• [TEXTO PROPORCIONADO]:
Al sistema del coche conectado que trasmite lo que hace y lo que sucede en tiempo real lo llamamos, simplificando, eCall y ofrece un montón de líneas de reflexión, oportunidades de negocio y aprovechamiento legítimo, y no tan legítimo, de los datos. Lo más visible del eCall es la llamada de emergencia y los servicios al ciudadano pero ¿a qué precio? Al hablar de precio lo hacemos en el sentido monetario (la mayoría de las marcas lo cobran como un extra), y sobre todo en el sentido del valor la información del vehículo para el negocio de quien lo reciba.

• [EXTRACTO DE DATOS]:
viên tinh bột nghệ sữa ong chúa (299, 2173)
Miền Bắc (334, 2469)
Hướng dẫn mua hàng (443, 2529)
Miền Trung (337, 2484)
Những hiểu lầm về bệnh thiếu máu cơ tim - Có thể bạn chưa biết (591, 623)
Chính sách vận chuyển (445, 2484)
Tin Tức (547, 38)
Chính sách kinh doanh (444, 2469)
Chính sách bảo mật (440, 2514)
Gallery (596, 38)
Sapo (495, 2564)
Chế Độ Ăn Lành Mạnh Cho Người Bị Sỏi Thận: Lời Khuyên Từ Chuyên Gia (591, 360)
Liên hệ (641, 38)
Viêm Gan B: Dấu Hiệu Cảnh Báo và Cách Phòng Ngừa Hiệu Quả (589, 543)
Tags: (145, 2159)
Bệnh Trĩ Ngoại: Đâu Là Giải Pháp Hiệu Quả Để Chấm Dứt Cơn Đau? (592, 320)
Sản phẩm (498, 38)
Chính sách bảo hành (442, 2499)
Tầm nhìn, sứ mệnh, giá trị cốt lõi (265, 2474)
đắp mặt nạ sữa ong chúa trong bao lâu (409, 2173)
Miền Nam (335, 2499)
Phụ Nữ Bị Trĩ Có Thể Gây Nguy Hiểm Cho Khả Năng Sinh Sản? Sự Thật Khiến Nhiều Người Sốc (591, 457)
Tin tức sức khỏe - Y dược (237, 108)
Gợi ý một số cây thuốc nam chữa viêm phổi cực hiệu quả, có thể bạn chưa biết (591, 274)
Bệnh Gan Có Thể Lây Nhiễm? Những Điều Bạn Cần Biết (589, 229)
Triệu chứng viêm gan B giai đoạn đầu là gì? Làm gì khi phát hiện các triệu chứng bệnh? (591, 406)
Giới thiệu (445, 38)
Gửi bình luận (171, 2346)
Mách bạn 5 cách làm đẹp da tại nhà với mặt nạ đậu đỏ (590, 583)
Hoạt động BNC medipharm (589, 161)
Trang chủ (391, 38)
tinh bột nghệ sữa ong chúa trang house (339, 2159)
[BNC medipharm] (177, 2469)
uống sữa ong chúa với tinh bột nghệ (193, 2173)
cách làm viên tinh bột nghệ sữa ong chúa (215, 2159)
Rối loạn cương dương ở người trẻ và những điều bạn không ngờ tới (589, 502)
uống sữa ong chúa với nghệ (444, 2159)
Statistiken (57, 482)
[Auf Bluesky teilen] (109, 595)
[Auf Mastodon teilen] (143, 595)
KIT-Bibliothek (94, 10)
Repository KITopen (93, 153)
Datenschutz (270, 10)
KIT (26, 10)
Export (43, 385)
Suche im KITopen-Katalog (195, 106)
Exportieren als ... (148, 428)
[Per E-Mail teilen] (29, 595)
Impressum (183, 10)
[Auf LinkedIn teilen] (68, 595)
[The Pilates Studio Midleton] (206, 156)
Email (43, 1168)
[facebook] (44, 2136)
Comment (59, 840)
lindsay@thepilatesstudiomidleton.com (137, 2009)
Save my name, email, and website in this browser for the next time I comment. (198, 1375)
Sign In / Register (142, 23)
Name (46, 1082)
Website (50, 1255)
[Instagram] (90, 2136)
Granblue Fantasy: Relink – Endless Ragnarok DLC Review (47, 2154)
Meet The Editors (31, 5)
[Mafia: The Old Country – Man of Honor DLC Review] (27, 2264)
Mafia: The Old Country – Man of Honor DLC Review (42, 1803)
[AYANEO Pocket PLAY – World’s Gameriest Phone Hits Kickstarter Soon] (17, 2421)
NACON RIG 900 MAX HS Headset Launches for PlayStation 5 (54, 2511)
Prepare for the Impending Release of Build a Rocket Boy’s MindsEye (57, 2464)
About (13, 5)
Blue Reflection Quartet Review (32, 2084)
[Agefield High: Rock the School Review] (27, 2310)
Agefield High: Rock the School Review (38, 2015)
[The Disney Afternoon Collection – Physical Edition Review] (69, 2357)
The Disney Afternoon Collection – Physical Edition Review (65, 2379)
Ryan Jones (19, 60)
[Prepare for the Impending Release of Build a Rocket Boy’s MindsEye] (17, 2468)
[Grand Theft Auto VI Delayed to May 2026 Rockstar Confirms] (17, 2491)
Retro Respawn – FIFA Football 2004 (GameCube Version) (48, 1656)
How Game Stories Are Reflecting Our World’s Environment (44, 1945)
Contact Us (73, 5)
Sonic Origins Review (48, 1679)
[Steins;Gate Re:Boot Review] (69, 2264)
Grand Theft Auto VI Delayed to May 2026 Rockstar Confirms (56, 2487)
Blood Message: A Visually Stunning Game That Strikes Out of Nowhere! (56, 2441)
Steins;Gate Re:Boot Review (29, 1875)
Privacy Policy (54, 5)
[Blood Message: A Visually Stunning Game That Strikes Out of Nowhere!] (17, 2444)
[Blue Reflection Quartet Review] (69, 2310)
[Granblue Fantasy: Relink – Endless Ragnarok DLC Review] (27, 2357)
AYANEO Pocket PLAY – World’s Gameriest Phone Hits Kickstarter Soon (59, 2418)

• [QUÉ HACER]:
a) Duplica literalmente el fragmento del texto sobre el eCall que va desde "Al sistema del" hasta "quien lo reciba.", ambos incluidos.
b) Traduce al inglés la siguiente oración del texto sobre el eCall: "Lo más visible del eCall es la llamada de emergencia y los servicios al ciudadano pero ¿a qué precio?"

• [CONJUNTO DE RESPUESTAS]:
a)
Al sistema del coche conectado que trasmite lo que hace y lo que sucede en tiempo real lo llamamos, simplificando, eCall y ofrece un montón de líneas de reflexión, oportunidades de negocio y aprovechamiento legítimo, y no tan legítimo, de los datos. Lo más visible del eCall es la llamada de emergencia y los servicios al ciudadano pero ¿a qué precio? Al hablar de precio lo hacemos en el sentido monetario (la mayoría de las marcas lo cobran como un extra), y sobre todo en el sentido del valor la información del vehículo para el negocio de quien lo reciba.

b) The most visible part of eCall is the emergency call and the services for citizens, but at what price?